=== WORK INSTRUCTIONS ===
Taking the line with "This screenshot has height=956, width=1676." as the first and the line with "Screen dimensions: 1440x856" as the last, set down exactly every line in that range from the entries below, and no more.

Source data
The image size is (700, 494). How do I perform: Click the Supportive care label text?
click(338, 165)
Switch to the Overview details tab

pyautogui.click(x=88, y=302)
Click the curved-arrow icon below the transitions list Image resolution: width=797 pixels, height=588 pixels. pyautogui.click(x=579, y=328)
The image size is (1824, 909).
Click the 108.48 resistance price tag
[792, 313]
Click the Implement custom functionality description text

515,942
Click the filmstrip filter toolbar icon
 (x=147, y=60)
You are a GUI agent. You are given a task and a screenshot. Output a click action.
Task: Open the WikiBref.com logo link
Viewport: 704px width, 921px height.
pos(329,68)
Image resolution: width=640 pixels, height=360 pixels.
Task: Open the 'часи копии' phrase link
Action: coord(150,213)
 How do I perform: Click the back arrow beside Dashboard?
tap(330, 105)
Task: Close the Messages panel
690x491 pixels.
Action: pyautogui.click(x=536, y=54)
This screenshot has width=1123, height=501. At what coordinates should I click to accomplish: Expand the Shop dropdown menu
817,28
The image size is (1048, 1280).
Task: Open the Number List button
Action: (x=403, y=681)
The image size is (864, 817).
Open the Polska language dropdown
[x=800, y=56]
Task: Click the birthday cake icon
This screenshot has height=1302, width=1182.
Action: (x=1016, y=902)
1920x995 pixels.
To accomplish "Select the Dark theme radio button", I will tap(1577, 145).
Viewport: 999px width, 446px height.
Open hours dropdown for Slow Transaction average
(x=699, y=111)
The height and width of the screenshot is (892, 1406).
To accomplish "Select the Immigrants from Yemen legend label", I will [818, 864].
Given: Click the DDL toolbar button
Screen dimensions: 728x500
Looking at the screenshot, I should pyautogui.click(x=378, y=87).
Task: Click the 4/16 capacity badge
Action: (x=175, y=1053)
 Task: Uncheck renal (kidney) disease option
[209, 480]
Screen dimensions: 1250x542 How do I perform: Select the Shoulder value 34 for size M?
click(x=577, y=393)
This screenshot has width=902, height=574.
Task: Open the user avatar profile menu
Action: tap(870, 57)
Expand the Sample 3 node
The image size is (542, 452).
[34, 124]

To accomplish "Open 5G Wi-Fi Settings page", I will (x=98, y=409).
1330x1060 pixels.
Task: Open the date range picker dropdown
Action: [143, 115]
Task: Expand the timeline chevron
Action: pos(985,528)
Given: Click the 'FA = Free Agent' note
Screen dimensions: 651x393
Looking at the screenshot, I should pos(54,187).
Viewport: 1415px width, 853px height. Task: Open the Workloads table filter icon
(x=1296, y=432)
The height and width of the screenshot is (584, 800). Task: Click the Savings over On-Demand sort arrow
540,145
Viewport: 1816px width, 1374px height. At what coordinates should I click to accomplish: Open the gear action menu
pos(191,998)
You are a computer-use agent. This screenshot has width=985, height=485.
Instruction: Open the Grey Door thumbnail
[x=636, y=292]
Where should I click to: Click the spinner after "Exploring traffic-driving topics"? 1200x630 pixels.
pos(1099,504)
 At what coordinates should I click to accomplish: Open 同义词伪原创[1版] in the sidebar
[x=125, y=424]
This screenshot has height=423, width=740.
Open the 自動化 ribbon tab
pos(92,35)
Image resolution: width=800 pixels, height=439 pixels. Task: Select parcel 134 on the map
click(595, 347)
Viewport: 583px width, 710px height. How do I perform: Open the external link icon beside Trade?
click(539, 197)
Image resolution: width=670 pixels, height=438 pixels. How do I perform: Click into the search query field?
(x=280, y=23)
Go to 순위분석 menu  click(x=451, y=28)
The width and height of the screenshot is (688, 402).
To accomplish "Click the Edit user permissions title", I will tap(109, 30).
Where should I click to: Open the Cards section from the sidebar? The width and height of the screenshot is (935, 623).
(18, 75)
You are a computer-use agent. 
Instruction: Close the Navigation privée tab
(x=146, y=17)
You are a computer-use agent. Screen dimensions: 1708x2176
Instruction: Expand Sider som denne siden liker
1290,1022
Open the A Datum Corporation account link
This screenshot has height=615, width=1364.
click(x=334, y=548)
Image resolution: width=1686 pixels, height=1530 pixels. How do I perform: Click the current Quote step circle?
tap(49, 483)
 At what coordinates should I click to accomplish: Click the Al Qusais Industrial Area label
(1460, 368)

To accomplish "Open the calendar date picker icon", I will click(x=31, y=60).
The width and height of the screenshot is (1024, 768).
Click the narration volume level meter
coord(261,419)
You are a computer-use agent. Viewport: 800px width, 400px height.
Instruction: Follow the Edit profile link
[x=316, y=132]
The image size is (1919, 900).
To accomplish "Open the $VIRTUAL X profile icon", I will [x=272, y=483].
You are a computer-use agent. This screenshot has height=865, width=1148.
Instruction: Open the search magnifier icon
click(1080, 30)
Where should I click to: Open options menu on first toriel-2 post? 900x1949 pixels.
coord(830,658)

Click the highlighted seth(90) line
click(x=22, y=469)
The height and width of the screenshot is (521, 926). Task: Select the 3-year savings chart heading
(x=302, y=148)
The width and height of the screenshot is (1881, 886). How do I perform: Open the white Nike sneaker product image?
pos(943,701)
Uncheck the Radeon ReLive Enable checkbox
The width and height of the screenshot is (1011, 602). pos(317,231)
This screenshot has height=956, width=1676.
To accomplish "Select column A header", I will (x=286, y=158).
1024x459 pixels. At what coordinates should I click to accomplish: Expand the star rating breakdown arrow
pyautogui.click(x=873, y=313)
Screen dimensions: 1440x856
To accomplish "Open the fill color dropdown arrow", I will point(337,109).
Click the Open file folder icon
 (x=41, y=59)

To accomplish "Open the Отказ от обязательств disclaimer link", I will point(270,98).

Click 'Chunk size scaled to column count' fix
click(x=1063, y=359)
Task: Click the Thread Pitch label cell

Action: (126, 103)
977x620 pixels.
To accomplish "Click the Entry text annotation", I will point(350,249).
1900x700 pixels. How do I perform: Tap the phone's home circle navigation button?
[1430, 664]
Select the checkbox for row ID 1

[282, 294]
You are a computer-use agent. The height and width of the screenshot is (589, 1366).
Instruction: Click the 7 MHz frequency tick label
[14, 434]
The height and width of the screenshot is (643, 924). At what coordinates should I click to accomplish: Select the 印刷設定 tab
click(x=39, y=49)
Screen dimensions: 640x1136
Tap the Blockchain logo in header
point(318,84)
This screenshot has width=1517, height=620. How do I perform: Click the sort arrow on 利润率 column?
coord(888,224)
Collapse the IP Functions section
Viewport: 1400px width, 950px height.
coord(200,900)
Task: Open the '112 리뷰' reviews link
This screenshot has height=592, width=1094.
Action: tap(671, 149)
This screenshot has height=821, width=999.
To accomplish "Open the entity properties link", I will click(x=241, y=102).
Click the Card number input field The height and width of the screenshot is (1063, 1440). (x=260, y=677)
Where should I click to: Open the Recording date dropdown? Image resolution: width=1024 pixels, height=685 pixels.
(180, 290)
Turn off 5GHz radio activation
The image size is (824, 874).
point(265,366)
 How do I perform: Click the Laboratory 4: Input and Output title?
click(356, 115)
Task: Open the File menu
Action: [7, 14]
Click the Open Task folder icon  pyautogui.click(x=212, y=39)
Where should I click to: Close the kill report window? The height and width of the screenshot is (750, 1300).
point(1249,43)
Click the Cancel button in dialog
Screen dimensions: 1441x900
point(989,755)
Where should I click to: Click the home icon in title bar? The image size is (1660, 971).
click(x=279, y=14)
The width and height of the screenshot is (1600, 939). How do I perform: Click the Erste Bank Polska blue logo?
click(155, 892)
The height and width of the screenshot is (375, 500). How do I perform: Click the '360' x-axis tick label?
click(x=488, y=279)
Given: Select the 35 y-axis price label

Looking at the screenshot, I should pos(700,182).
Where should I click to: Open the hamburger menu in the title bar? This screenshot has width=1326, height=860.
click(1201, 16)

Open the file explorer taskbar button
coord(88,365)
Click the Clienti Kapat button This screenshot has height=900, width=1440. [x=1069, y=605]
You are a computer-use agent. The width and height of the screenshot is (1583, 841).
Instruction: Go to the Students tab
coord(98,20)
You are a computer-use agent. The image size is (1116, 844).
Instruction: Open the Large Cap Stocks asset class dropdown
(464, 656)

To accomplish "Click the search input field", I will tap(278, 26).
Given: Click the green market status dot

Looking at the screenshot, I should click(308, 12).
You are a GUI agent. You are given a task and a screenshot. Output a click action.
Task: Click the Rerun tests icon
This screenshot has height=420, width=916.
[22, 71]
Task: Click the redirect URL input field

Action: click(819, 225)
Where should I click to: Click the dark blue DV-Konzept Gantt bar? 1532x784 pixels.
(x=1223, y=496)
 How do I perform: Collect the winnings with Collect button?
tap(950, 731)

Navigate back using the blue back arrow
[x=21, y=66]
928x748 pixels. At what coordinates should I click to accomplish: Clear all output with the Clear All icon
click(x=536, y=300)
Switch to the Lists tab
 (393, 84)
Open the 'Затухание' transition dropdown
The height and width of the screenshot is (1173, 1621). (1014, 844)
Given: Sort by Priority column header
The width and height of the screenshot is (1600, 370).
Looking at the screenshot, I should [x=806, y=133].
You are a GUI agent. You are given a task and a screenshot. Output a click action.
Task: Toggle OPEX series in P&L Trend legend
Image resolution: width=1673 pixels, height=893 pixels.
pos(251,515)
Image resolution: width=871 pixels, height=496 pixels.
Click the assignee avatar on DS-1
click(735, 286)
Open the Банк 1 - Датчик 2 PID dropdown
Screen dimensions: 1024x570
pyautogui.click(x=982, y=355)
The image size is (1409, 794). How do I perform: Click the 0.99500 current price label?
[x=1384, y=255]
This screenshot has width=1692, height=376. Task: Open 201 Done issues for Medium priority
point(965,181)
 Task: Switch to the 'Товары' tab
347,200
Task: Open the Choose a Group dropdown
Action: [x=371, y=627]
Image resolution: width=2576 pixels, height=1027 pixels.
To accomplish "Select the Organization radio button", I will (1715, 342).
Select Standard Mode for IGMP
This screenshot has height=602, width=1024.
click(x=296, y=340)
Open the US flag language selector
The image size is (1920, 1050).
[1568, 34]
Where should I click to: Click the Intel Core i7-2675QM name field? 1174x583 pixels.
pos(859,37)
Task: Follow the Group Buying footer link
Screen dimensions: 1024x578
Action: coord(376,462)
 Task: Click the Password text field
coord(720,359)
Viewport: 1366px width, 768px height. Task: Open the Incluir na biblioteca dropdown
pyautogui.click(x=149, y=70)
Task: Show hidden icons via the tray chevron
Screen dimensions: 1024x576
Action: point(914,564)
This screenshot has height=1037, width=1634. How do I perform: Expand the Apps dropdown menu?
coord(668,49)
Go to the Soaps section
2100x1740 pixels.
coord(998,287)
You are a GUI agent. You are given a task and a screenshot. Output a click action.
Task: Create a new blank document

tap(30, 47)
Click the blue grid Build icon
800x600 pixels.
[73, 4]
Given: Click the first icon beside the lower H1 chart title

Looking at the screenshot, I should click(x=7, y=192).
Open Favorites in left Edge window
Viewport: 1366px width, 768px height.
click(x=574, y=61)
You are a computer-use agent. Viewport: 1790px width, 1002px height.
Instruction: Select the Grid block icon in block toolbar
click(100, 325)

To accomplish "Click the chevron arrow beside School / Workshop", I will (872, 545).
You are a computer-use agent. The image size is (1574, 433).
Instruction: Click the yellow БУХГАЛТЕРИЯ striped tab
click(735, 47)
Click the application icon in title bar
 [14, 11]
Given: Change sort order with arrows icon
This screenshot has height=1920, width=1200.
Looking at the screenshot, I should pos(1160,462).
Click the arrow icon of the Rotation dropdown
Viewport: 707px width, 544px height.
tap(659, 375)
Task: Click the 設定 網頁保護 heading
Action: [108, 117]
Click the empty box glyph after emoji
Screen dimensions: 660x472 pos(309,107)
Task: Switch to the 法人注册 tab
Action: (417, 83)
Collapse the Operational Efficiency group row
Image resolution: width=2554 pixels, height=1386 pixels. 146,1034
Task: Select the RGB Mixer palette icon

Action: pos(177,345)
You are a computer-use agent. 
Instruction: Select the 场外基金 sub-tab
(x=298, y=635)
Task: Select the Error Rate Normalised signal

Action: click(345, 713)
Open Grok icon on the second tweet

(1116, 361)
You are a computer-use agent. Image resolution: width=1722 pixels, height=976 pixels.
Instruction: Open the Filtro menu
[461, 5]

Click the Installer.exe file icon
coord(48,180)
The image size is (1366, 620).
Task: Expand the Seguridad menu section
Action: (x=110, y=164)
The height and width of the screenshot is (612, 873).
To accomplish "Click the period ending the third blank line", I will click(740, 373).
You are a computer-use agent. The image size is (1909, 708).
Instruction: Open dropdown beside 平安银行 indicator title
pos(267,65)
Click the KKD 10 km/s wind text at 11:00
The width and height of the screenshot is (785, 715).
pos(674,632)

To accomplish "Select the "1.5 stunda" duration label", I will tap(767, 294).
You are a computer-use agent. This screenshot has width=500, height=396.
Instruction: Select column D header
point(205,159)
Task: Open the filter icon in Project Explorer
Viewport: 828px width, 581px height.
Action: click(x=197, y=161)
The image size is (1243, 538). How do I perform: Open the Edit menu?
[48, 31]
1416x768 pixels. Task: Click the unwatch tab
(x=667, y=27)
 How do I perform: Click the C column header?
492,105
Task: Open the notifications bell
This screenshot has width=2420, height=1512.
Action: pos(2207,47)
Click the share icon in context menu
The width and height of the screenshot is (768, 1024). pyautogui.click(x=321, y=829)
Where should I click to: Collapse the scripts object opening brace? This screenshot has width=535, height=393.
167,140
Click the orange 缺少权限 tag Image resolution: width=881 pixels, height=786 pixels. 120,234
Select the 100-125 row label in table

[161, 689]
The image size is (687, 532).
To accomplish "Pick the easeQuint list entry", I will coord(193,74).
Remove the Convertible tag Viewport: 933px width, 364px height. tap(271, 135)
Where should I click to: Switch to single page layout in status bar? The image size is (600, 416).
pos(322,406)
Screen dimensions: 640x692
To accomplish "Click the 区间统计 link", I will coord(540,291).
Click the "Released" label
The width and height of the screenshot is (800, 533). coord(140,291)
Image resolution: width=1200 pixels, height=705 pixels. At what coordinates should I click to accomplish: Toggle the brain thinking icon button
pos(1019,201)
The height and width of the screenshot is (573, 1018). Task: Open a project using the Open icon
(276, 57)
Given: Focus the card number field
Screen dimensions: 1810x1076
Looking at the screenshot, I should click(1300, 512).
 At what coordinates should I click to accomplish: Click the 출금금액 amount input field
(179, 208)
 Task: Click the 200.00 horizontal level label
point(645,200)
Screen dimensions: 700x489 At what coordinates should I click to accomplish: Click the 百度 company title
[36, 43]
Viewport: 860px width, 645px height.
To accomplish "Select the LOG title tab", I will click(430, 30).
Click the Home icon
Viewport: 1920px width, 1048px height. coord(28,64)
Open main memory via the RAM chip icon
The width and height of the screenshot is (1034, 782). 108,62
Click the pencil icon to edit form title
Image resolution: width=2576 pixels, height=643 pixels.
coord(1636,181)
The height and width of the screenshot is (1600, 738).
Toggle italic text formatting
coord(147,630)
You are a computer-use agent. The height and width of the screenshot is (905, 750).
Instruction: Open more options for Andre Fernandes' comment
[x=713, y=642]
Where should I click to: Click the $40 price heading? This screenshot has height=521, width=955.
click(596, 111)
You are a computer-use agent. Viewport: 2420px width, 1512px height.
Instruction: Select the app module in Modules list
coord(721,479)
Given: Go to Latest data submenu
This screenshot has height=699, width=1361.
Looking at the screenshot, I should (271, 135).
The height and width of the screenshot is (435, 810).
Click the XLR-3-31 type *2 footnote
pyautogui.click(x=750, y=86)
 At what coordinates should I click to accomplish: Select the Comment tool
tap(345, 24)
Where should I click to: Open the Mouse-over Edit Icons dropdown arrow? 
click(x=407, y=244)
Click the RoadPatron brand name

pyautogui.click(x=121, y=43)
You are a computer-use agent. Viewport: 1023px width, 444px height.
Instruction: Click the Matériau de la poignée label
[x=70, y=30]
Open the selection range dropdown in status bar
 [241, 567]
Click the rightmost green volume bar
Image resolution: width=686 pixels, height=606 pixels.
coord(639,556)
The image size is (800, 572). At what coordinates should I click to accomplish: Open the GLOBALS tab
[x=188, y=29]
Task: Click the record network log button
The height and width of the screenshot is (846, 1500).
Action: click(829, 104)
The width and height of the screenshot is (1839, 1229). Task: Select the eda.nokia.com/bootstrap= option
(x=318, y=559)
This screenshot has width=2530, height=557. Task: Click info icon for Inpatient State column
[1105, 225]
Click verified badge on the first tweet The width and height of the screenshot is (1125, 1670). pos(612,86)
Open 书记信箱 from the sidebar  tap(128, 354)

=== RESULT OF THIS TASK ===
This screenshot has height=956, width=1676.
To accomplish "Select column A header", I will (x=286, y=158).
1024x459 pixels. At what coordinates should I click to accomplish: Expand the star rating breakdown arrow
pyautogui.click(x=873, y=313)
Screen dimensions: 1440x856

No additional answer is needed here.